実はそこまでの毒は持っていないとか、在来種のアリとの生存競争があるからそこまで数を増やせないとか、安心できる理屈は色々あります。
セアカゴケグモも当時は話題になりました。
お年寄りや幼児が噛まれると、命に関わる毒があるそうです。
他にもアライグマやワニガメやアリゲーターガーなど、話題になった外来種は事欠きません。
でも今はどこ吹く風です。
そして気づいた頃には定着して、在来種を脅かす存在になっていたりします。
ていうか一番怖い外来種は話題に上りにくい奴らです。
アメリカザリガニも実は外来種で、在来種であるニホンザリガニは絶滅の危機にあります。
タンポポもそうです。
普段目にするのはセイヨウタンポポです。
ハチもセイヨウミツバチがほとんどです。
人間に無害なもの、もしくは有益は外来種は話題に上がりにくいんです。
私はこれが一番怖いと思っています。
これは高校時代に先生から聞いた話ですが、麻薬を密売していた人が捕まった時、警察にこう問われたそうです。
「どうやって手に入れた?」
「海外から。」
「検査があるのにどうやって日本に?」
「毒蛇をカモフラージュにして。

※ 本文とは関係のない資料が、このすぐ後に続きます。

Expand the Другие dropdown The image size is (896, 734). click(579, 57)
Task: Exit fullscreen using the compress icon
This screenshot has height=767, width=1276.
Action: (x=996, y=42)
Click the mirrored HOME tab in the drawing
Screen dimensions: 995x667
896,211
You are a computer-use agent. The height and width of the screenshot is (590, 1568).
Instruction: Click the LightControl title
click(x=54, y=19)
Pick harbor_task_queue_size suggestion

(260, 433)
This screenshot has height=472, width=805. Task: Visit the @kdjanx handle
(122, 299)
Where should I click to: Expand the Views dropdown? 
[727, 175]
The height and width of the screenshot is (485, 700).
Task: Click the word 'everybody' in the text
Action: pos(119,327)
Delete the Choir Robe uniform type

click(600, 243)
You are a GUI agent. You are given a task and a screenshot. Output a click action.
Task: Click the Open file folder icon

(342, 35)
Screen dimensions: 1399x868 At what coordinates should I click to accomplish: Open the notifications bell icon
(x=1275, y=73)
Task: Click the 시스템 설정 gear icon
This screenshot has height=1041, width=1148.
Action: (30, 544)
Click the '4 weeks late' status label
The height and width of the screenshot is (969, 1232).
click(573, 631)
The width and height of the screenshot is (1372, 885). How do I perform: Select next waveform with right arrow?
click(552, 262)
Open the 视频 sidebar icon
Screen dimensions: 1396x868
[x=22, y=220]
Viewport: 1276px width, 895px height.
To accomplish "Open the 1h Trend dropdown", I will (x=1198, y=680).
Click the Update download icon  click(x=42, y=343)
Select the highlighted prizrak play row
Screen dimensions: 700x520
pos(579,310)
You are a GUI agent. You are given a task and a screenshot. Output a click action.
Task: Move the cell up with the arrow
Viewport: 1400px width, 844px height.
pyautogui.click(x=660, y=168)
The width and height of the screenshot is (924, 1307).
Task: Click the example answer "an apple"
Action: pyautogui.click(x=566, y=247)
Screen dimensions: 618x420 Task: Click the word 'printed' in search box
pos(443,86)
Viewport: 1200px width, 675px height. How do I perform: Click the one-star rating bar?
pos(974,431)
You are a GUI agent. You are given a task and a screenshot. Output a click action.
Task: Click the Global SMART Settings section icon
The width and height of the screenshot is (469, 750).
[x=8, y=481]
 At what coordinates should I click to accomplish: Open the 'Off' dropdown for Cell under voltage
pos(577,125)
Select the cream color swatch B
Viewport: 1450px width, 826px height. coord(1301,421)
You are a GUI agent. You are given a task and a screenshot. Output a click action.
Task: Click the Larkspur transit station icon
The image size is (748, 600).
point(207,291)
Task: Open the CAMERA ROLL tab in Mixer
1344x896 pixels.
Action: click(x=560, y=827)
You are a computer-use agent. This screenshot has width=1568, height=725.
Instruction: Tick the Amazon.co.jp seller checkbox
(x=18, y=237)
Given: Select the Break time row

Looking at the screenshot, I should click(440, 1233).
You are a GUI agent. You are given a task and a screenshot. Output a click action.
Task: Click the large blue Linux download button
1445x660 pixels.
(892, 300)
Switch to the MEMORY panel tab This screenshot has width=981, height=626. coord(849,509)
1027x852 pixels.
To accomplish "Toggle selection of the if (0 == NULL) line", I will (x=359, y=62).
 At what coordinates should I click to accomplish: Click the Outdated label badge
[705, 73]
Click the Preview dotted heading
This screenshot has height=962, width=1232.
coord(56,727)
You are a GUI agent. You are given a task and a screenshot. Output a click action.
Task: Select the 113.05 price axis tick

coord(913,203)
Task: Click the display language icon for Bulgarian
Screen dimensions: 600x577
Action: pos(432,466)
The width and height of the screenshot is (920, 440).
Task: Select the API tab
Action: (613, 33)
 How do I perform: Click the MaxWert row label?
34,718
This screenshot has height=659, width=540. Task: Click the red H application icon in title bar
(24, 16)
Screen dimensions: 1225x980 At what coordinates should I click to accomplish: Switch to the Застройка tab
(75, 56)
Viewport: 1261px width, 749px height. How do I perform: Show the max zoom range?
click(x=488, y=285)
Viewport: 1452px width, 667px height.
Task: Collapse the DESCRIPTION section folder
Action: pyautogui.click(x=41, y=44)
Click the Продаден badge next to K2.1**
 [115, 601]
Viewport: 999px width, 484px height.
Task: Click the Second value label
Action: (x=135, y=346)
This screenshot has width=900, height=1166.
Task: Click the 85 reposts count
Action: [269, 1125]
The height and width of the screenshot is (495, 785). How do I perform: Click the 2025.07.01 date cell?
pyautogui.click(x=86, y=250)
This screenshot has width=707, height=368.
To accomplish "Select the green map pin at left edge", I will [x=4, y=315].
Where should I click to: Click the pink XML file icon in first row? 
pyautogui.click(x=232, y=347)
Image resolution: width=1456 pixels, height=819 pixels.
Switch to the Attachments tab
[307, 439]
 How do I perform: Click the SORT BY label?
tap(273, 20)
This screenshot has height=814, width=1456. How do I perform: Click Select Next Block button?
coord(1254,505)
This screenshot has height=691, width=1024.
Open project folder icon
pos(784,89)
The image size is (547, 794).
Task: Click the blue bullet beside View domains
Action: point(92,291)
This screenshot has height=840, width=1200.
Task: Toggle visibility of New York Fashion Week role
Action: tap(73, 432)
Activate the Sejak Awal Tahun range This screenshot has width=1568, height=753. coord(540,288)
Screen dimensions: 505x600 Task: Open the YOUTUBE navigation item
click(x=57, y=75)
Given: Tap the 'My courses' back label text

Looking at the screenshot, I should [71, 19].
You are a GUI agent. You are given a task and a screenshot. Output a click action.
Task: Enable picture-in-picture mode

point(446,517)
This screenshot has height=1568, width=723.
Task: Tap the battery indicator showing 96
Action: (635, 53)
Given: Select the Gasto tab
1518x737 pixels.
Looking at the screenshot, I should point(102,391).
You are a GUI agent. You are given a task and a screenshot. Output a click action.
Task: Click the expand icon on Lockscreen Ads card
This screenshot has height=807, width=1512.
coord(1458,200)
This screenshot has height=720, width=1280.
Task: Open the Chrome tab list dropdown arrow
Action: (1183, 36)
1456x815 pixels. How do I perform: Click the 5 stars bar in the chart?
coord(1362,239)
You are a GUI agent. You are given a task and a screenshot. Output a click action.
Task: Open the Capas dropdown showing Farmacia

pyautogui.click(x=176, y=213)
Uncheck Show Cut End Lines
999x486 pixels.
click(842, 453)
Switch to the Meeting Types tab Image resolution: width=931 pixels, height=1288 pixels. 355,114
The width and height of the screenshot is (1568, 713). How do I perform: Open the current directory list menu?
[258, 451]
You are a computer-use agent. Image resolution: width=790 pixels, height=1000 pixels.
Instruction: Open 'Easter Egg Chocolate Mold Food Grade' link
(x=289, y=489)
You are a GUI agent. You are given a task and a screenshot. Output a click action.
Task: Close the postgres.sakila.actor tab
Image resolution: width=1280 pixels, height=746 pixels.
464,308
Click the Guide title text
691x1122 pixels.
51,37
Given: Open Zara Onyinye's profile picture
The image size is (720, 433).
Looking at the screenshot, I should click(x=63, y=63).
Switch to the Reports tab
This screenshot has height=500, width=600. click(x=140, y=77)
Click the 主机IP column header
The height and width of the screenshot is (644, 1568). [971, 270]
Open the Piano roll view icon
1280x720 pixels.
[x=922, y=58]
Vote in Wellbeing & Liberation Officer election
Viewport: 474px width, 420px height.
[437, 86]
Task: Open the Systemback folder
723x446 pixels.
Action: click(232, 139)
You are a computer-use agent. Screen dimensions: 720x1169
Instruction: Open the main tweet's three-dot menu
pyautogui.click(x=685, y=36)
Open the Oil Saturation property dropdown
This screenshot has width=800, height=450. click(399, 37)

」
この麻薬犯、海外の毒蛇も一緒に密輸入していたのです。
毒蛇がウジャウジャいるなら、検査官も気持ち悪がって念入りに調べないだろうと踏んで・・・・。
しかもその蛇は山に捨てたといいます。
この時、麻薬よりも毒蛇を持ち込んだ方が話題になったそうです。
日本の毒蛇よりもずっと強い毒を持っているわけですから、当然みんな怖がります。
ただ海外の蛇は冬を越せないだろうということで、翌年にはみんな安心したそうですよ。
先生の話は本当か嘘か?
どっちか分かりませんが、これって人間に害を成す生き物は話題に上がりやすいってことです。
だけど人間に対する害って、毒蛇のように直接的なものだけじゃありません。
ブラックバスやブルーギルは在来種の魚をバクバク食べてしまいます。
すると生態系は壊れて、間接的に人間にも影響が出てきます。
湖などで漁をしている人は、この外来種のせいで困っているそうですよ。
そのせいでシジミが不足になれば、消費者にも影響が出てきます。
外来種の脅威って目に見えやすいものだけじゃありません。
猛毒を持った生き物が入ってくれば駆除しようとするけど、パッと見は害のなさそうな生き物に関しては放置します。
ヌートリアなんて今ではそこらじゅうの川にいますよ。
奴らはけっこう凶暴で、人に向かってくることもあるんです。
アライグマもその凶暴性が話題になりました。
可愛いからとか、害が無さそうだからとか、食用にする為とか、その為に輸入した外来種の方が、はるかに猛威を振るっているんです。
まるで遅効性の毒がじわじわと回ってくるように、異変に気づいた時には手遅れです。
数を増やし、完全に定着してしまった生き物は、そう簡単に駆除することはできません。
大丈夫だろうって油断してしまう外来種の方が、よほど恐ろしいってことでしょうね。